The killing effect of Tanshinol on breast cancer cells: insight into the reversion of TGF-β1-mediated suppression of NK cell functions

Natural killer (NK) cells play an indispensable role in anti-tumor immunity. TGF-β1 is the main accomplice of tumor immune escape, inhibiting tumor immunity mediated by NK cells. It is reported that Salvia miltiorrhiza can promote the immune killing effect of NK cells. In this study, Tanshinol, a water-soluble active component of Salvia miltiorrhiza, was used to investigate its effect on the inhibition of NK cell functions mediated by TGF-β1 in breast cancer.

Collectively, Tanshinol enables NK cells to activate and release multiple killing mediators to carry out immune attacks on tumor cells.

We constructed a mouse model of breast cancer by tail vein injection, H&E staining and ELISA were used to verify the role of TGF-β1 and the effects of Tanshinol on breast cancer and NK cells. In vitro, we used CCK8 and cytotoxicity assays to preliminarily evaluate the effect of Tanshinol on the anti-tumor effect of NK cells intervention by TGF-β1. We explored the killing activity of NK cells and related signal pathways by immunofluorescence imaging technology, RT-PCR, ELISA and flow cytometry. Also, Western blot, RT-PCR and immunofluorescence experiments were applied to investigate the expression level of the natural killer group 2 member D (NKG2D)-NKG2D ligands (NKG2DL) signal axis, and combined with immunoprecipitation, to detect the formation of NKG2D-DNAX-activating protein of 10 kD (DAP10) complex.

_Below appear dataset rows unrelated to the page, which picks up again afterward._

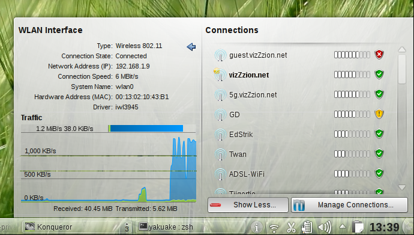Switch to yakuake : zsh taskbar entry

click(190, 227)
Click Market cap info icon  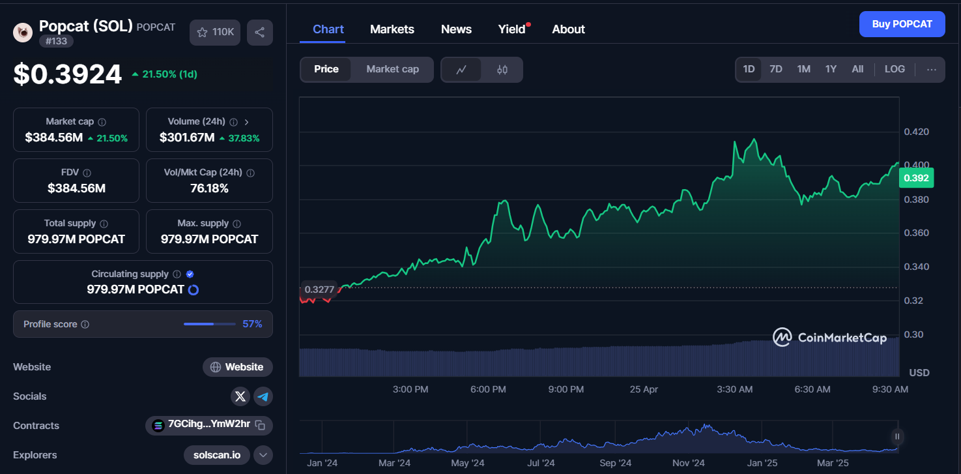coord(102,122)
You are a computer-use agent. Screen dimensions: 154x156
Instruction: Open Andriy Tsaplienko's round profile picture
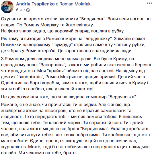[7, 7]
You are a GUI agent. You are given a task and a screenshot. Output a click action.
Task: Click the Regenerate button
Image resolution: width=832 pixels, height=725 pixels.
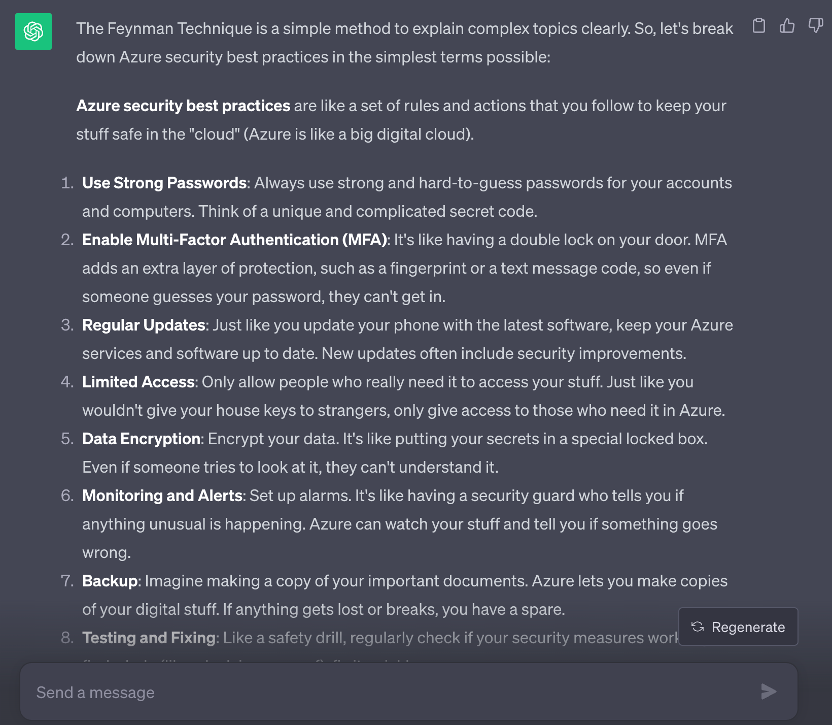(x=738, y=627)
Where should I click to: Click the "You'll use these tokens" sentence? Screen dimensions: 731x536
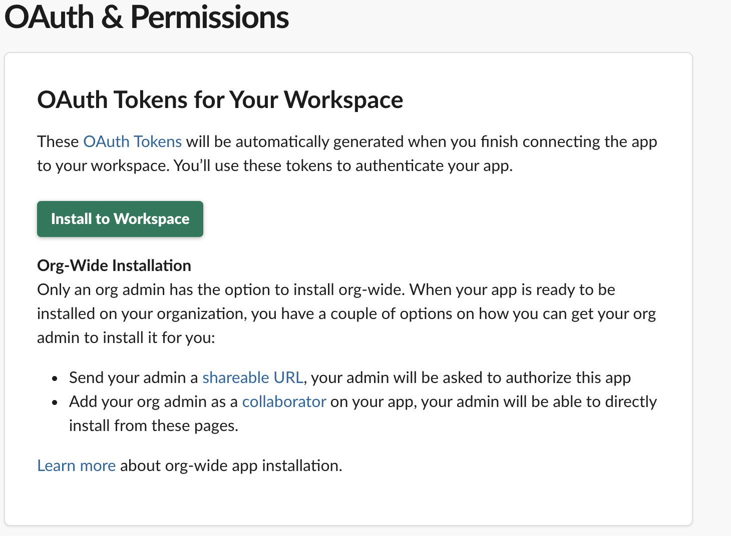click(343, 166)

TGF-β1 played a role in promoting lung metastasis of breast cancer and inhibiting the secretion of cytotoxic mediators from NK cells, but Tanshinol could reverse it. High-dose Tanshinol also significantly optimized the survival rate of tumor-bearing mice. TGF-β1 could destroy the NKG2D-NKG2DL axis, down-regulate the expression and nuclear accumulation of p-smad2/3. Moreover, TGF-β1 inhibited the activation of PI3K-ERK1/2-PLCγ2 signaling pathway that is related to the degranulation of NK cells, and diminished the expression of degranulation marker CD107a and the release of anti-tumor cytotoxic killing medium of NK cells. However, Tanshinol was able to interfere with the negative regulation of TGF-β1 on the functions of NK cells, mainly through promoting the expression of NKG2D and its molecular chaperone DAP10, thereby propelling the formation of NKG2D-DAP10 complex. Conclusions: Collectively, Tanshinol enables NK cells to activate and release multiple killing mediators to carry out immune attacks on tumor cells.